▶ _SELECTED EXCERPT_:
-- Opening Marker --

A year has gone by since the referendum on the country’s membership of the European Union. It seems, however, that we are no closer to having any clue as to what lies ahead. Yes, Article 50 has been triggered but since then we have had the snap election. It was an election called by the Prime Minister to increase a Conservative majority but which has had the opposite outcome. Those who advocated Brexit continue to play out the debate with a consensus on whether we should have a hard, soft or ‘hard boiled’ Brexit far from clear. A scrambled Brexit could be a better description. Was the whole leave campaign just a political coup with no plan and only sound bites?

Many things were either not thought out or plainly lied about before June 2016. Politicians have a history of dishonesty but this was such a huge change. As we all now know, there is no extra £350 million a week for the NHS and no sign that Turkey will be joining the union. The leaders of the campaign ran and hid away not wishing to take advantage of their win. Farage, Johnson and others just share short phrases which regurgitate the same ideas over and over. The successful case was also brought against Theresa May for having the prerogative to press the Article 50 button alone. This led to the parliamentary vote before the date of Article 50 was even being considered. Brexit Secretary David Davis also started the EU negotiations on Monday basically agreeing to everything put before him. This goes against the “row of the summer” described by Davis previously.

Is the Queen herself a secret Remainer? Many think so after the speech at the opening of parliament. The choice of blue dress and hat with yellow flowers could have been a coincidence but did resemble a flag of blue and yellow stars. As MP’s began debating this speech, May herself said the country is split “between red and blue, young and old, and Leave and Remain”. This is counter to her previous statement of “the country is coming together but parliament is not”. Parliament’s challenge may be to heal these divisions rather than reflect them but is that actually possible?

-- Closing Marker --

▶ _COLLECTED MATERIAL_:
-- Opening Marker --

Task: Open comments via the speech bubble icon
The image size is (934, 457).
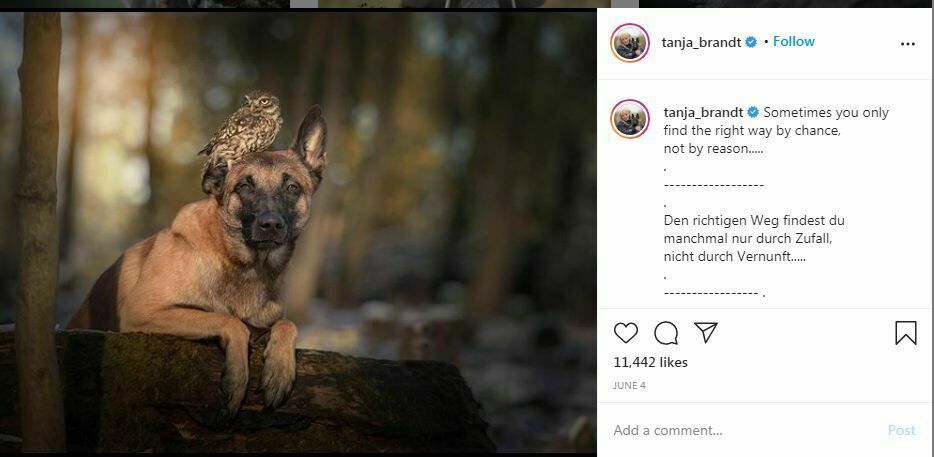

-- Closing Marker --

▶ _WHAT YOU HAVE TO DO_: Continue the Brexit commentary after its last paragraph, the one ending "but is that actually possible?"

▶ _RESULT BELOW_:
The country is still divided but times have been hard with a continued austerity plan from the government and the drop in the value of the pound over the last year. As uncertainty continues to grow about the UK’s place in Europe and the world, one might well wonder if leaving was what the country actually wanted? There was a vote on paper but so many conflicting views on how it could be achieved. Like in the US with President Trump, it could have been a vote against the establishment with the EU taking the blame. The anger at feeling left behind and ignored will not evaporate after leaving the bloc of 27 other member states. This may increase as the real costs become apparent: trade of goods, the ability to travel freely, and keeping London as the economic hub of the world are all things we take for granted. The issues surrounding Scotland and Northern Ireland are still concerning. Change is definitely afoot. It is questionable if that change is the one offering the greatest consensus.

The “will of the people” on one single day in June surely shouldn’t be considered the end of the debate. The result was close and public opinion is notoriously fickle. Rather than feel like we have got “our country back”, we have exposed the real divisions that lie under the surface. It is a division that should have been challenged from within with proper policy and ideas. Far from gaining “independence”, we now have more of a mess than we had a year ago.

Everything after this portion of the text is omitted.